• _Your goal_:
In this exercise, print only the lines from the line with "Image resolution: width=736" to the last line of the data below, inclusive. Any pictures should be left out.

• _Task data_:
------------------------------------------------------------------------
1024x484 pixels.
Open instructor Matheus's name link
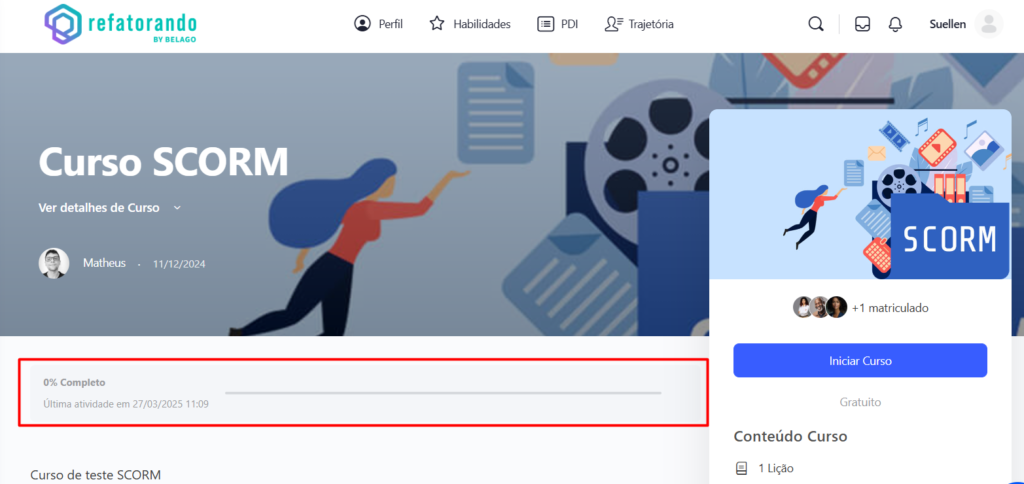[104, 263]
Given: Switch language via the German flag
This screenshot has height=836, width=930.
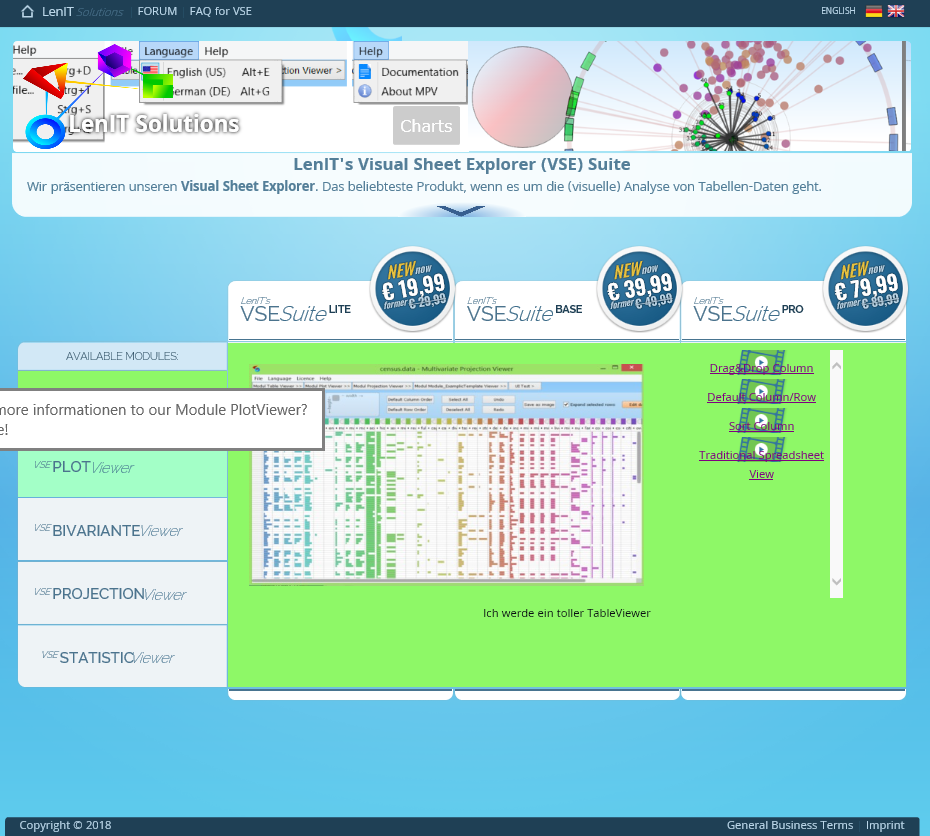Looking at the screenshot, I should tap(874, 11).
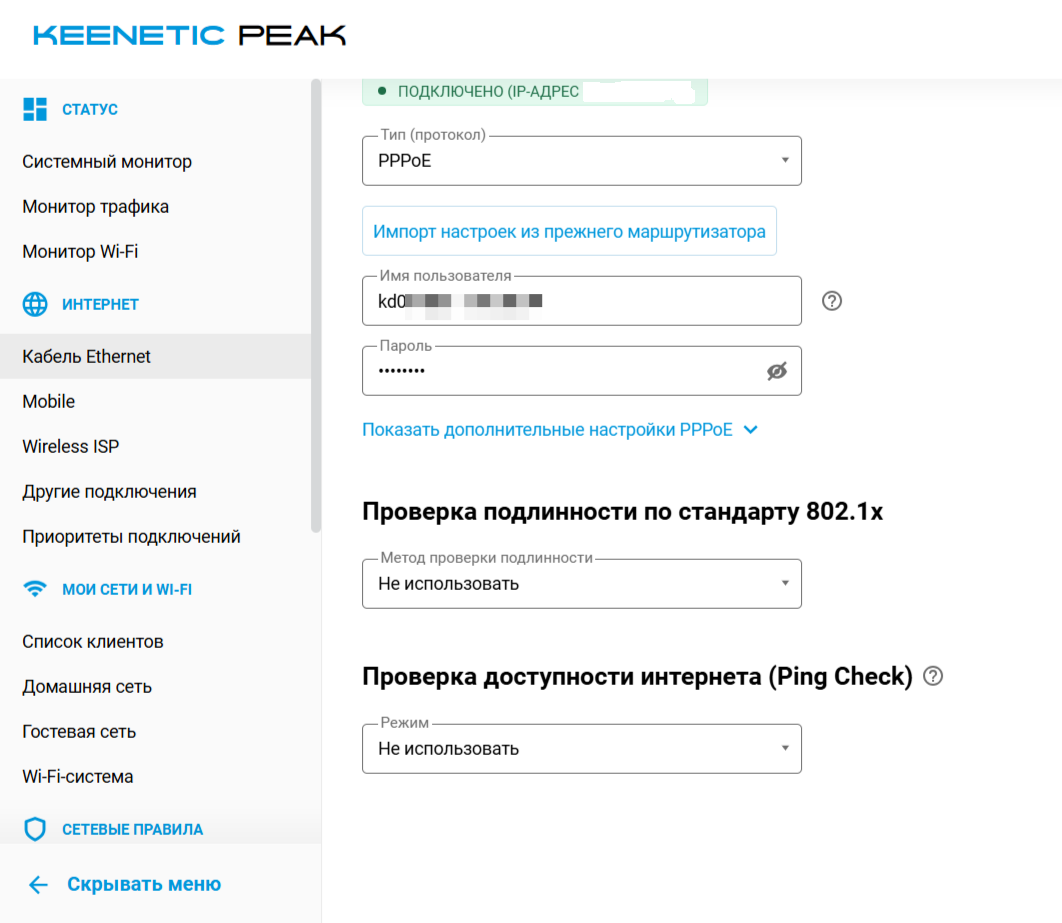The width and height of the screenshot is (1062, 923).
Task: Click the Сетевые правила shield icon
Action: click(x=35, y=829)
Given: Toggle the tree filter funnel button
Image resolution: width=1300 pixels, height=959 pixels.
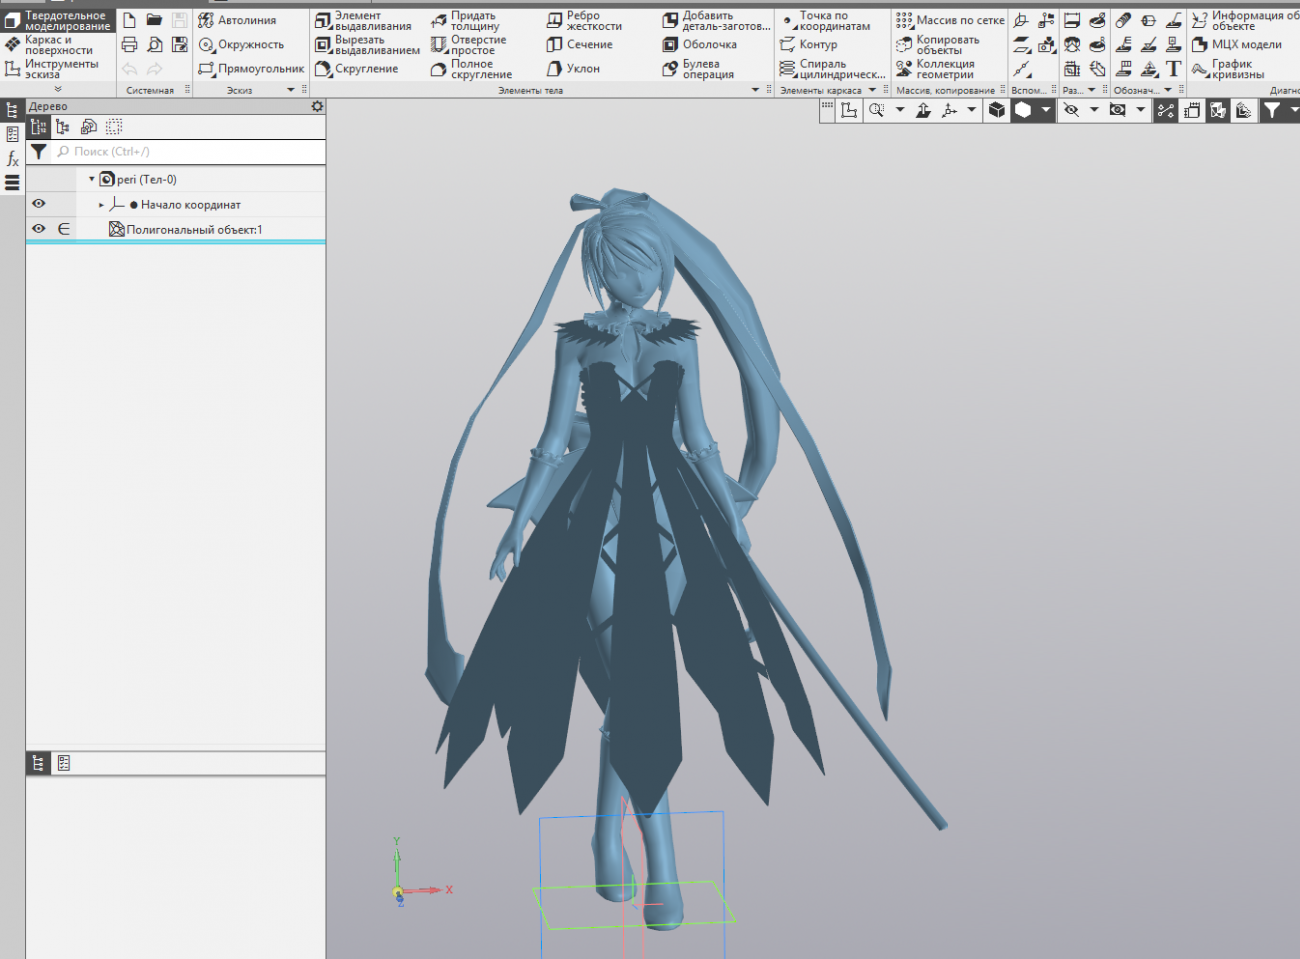Looking at the screenshot, I should point(38,152).
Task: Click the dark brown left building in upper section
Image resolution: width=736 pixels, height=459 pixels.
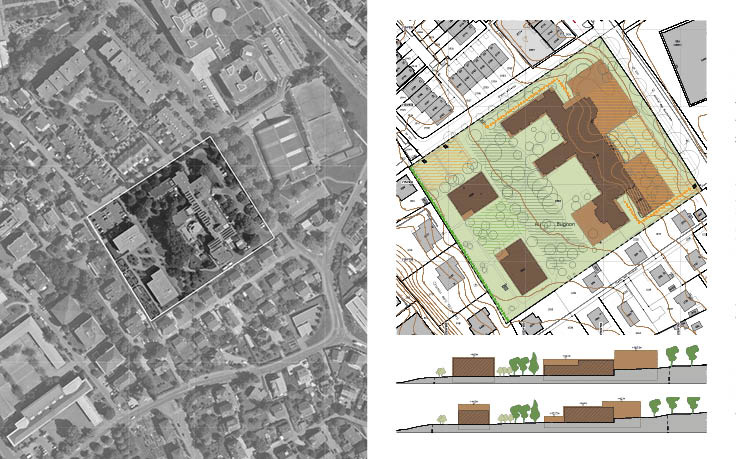Action: (474, 366)
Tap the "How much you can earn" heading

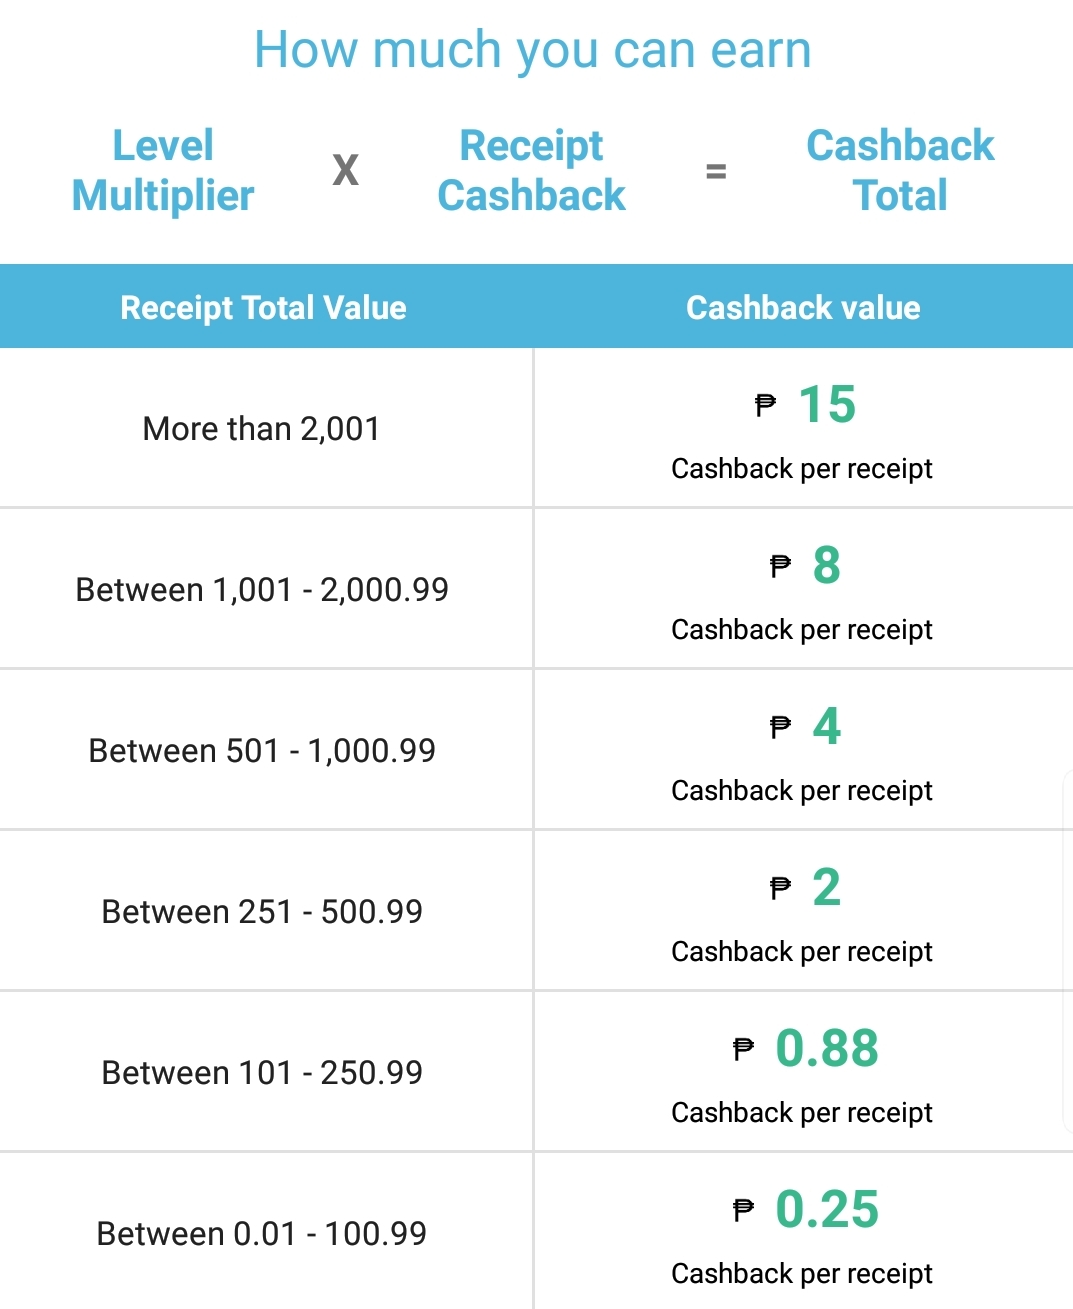coord(532,50)
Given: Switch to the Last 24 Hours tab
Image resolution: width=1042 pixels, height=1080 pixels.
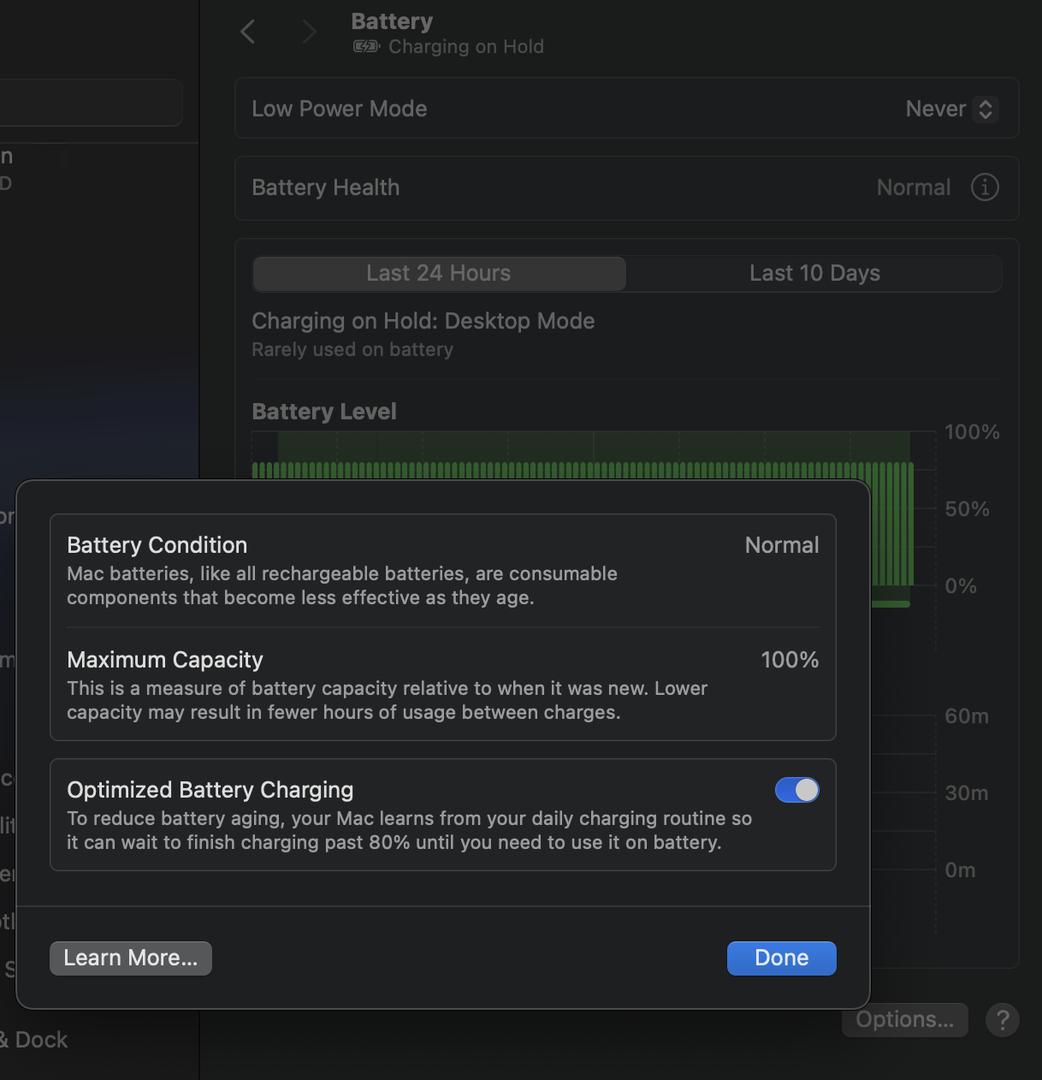Looking at the screenshot, I should point(439,273).
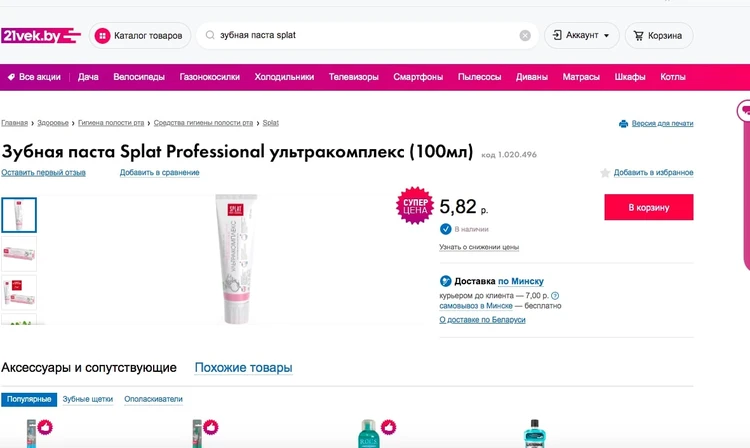
Task: Switch to the Похожие товары tab
Action: tap(243, 368)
------------------------------------------------------------------------
• _Final answer_:
Image resolution: width=736 pixels, height=459 pixels.
Action: (474, 366)
Tap the "How much you can earn" heading

coord(532,50)
Given: Switch to the Last 24 Hours tab
Image resolution: width=1042 pixels, height=1080 pixels.
Looking at the screenshot, I should point(439,273).
Task: Switch to the Похожие товары tab
Action: tap(243, 368)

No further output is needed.